# Activity
Every entry needs to be repeated exactly, with nothing left out.

# Collected data

/---

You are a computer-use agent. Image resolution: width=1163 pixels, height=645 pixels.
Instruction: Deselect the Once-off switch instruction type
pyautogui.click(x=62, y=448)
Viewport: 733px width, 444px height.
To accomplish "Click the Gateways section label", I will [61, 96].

\---

# Solved exercise
You are a computer-use agent. Image resolution: width=1163 pixels, height=645 pixels.
Instruction: Deselect the Once-off switch instruction type
pyautogui.click(x=62, y=448)
Viewport: 733px width, 444px height.
To accomplish "Click the Gateways section label", I will [61, 96].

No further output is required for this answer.